Tsai’s Democratic Progressive Party views Taiwan as an independent country, while Ma’s opposition Kuomintang, which was founded in China, views Taiwan as part of the Chinese nation, although not the People’s Republic of China.
China, which claims Taiwan as part of its territory and threatens to attack Taipei if it refuses to submit to its control indefinitely, has been threatening the country with air and naval maneuvers in its vicinity on an almost daily basis since the 2019 landslide re-election. Tsai, with whom Beijing refuses to engage. Meanwhile, China’s ruling Communist Party wants to negotiate with the KMT.

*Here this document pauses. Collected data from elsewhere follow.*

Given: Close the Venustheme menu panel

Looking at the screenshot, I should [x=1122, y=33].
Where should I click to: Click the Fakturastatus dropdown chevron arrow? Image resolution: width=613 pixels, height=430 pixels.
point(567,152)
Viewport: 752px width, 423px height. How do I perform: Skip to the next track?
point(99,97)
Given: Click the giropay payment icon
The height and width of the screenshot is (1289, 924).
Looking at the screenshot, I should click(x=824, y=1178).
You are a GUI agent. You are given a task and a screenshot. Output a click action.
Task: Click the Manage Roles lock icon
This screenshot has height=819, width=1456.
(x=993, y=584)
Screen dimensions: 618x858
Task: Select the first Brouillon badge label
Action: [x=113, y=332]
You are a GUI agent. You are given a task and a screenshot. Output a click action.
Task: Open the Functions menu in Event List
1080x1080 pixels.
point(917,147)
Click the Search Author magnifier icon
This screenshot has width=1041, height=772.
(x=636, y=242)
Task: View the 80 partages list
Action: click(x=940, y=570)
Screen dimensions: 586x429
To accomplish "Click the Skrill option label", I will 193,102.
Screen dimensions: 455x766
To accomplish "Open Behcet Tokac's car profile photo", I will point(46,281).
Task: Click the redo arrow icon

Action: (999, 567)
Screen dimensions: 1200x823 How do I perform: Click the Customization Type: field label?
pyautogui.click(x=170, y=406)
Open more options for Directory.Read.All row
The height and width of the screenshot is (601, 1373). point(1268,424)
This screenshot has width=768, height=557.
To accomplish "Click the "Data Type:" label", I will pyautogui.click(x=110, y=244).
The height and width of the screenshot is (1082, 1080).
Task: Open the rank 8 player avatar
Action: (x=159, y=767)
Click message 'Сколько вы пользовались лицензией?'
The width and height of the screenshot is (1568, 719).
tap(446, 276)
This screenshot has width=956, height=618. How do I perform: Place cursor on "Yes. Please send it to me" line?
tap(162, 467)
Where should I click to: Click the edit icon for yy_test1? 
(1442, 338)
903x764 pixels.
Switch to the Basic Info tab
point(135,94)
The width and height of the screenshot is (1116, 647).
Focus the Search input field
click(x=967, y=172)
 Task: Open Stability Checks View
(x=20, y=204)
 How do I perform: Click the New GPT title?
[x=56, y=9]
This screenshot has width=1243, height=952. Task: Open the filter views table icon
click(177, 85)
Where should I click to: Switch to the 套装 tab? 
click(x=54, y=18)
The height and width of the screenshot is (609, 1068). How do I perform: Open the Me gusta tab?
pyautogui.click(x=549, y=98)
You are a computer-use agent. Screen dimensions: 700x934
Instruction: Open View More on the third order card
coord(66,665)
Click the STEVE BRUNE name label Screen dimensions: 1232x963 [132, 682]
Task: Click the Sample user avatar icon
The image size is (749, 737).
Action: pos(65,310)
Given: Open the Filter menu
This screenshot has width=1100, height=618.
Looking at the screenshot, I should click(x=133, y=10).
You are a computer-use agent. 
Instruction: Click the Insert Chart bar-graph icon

Chao Chun-shan, a cross-strait expert who has advised Taiwan’s last four presidents, said Beijing was expected to make a major push for talks with the KMT this year ahead of next January’s election. including Tsai and Ma on China policy.
“There will be a push for greater dialogue this year, but there will be a big change after the election,” said Chao, who met China’s top Taiwan policy officials on a trip to Beijing last month with KMT Vice-Chair Andrew Xia.
“If the DPP wins, they will force Taiwan to move toward unification with military threats. If the KMT wins, they will force Taiwan to move toward unification through negotiations,” he said.
Ma observed detente with Beijing during his two consecutive presidential terms from 2008 to 2016, mainly because he agreed with the slogan that Taiwan was part of China, although the two sides had different conceptions of that China. He cut defense spending and adopted a low-key approach to foreign relations and sovereignty.
His government concluded a bilateral trade agreement with China and negotiated another agreement for trade in services. But his presidency has disappointed China as Ma’s trade deals have sparked mass protests and a widespread pushback against engagement with Beijing. He met with Chinese leader Xi Jinping in Singapore in November 2015, the first meeting between a Taiwanese and Chinese president and the first such meeting between the leaders of the KMT and the Chinese Communist Party since the end of the civil war fought between the two sides in China. 1949.